Living In These Star Warz Record

We all know about the disco Star Wars album by Meco Menardo, but most people aren’t aware of The Rebel Force Band’s Living In These Star Warz album from 1977.

I don’t know the full story on this, other than it was a group of musicians who loved Star Wars, wrote original songs about it, and this was the result. I actually reached out to Dan Whitley, who had a hand in almost every song on the album and either ran the record label, Bonwhit Records, or at least now owns the rights to the label’s music. I wanted to interview him and get the story, but we could never get our schedules to sync. He also seemed to lose interest when he found out I wasn’t from Rolling Stone or some other big news outlet.

Living In These Star WarsSpaced Out
Don’t Fall In Love with an AndroidMay the Force Be With You
LeiaThe Ballad of Obi Wan (OB-1)
Chewie the Rookie WookieYou’ll Be a Warrior
A Respirator for Darth VaderLiving In These Star Wars (Disco)

What I can tell you is that Whitley was a recording artist back in the late-1960s and ’70s. His solo album, 1969’s In Search of Justus, is something of an underground hit, with the record selling for nearly $50 on Discogs.

In 1973, Whitley joined with two other artists, Bob Morphis and Nick Peper, to form The Justus Brothers, who released a soundtrack to a religious stage production called Open Any Door. They toured quite extensively in the 1970s, performing at amusement parks, hotels, and made an appearance on Dinah!, the daytime variety show hosted by Dinah Shore in the 1970s. In 1980, they released another album, minus Nick Peper, called Happy Together that featured a handful of original songs, as well as covers, including the title track, “Happy Together”, by The Turtles. Today, Whitley is a music teacher and record producer, focusing on religious albums.
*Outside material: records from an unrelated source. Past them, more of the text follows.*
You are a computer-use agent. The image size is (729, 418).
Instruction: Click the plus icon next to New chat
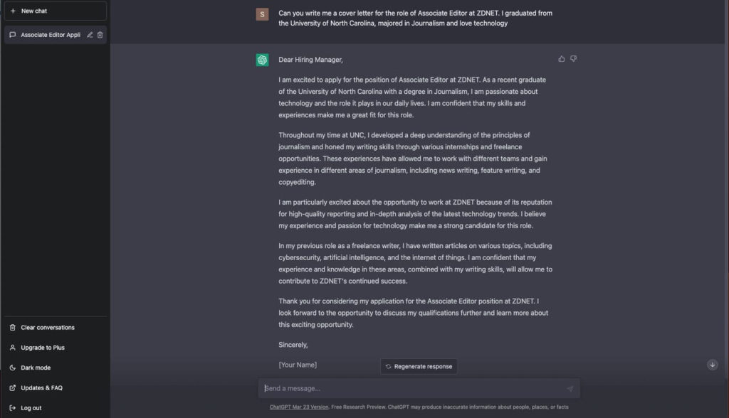pos(13,11)
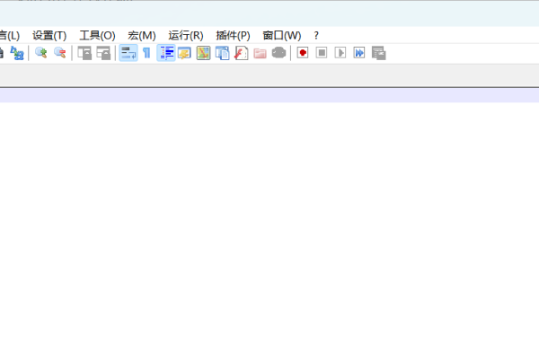Enable synchronized horizontal scrolling
Screen dimensions: 539x359
tap(103, 53)
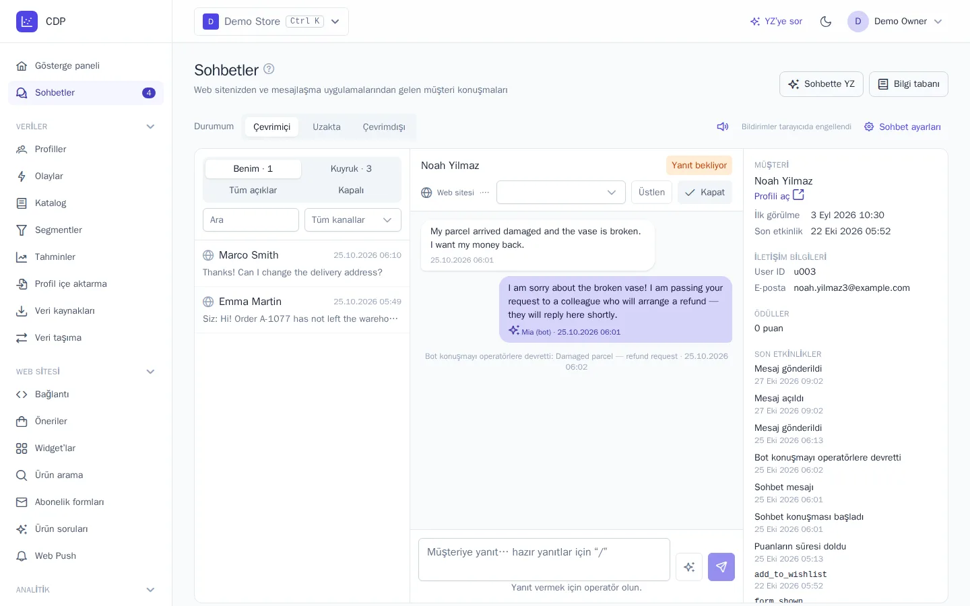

It seems Whitley brought together a group of artists to create Living In These Star Warz. There doesn’t appear to be a singular “Rebel Force Band”, because many different artists worked on each song. For example, there are seven guitarists, three keyboardists, and two bass players credited. One of those credited is Ike Egan, who was the bass player for The Osmonds at the time and would later go on to write the American soundtrack for the cult favorite anime, Ulysses 31.

Because they used copyrighted names and whatnot, the album was pulled from shelves and re-released a year later in 1978 with a slightly reworked cover, emphasizing that the songs were “inspired by Star Wars” and that these songs had no connection to the music of John Williams. They also changed it to “Star Wars” instead of “Star Warz”, probably because since they were now paying Lucasfilm royalties, they might as well use the actual title of the film to promote the album.

I have the 1977 release, which fetches a pretty penny on eBay and Discogs; the last one sold for $70. The 1978 release isn’t cheap either, selling for $50 whenever one comes up for sale. I picked up my copy on eBay for $25 because the auction was just labeled “Star Wars Record” and it got overlooked by other collectors.

Two songs were released as singles: “Chewie the Rookie Wookie” and the title track, with Side A featuring the disco remix. As you can probably imagine, these go for a decent amount for a 7″ single, usually in the range of $15 – $30.

The album is actually a lot of fun with songs that cover the spectrum of mainstream music in the late-70s, from disco, to funk, to ballads, to southern fried rock and roll. You can check out the whole album over on Spotify.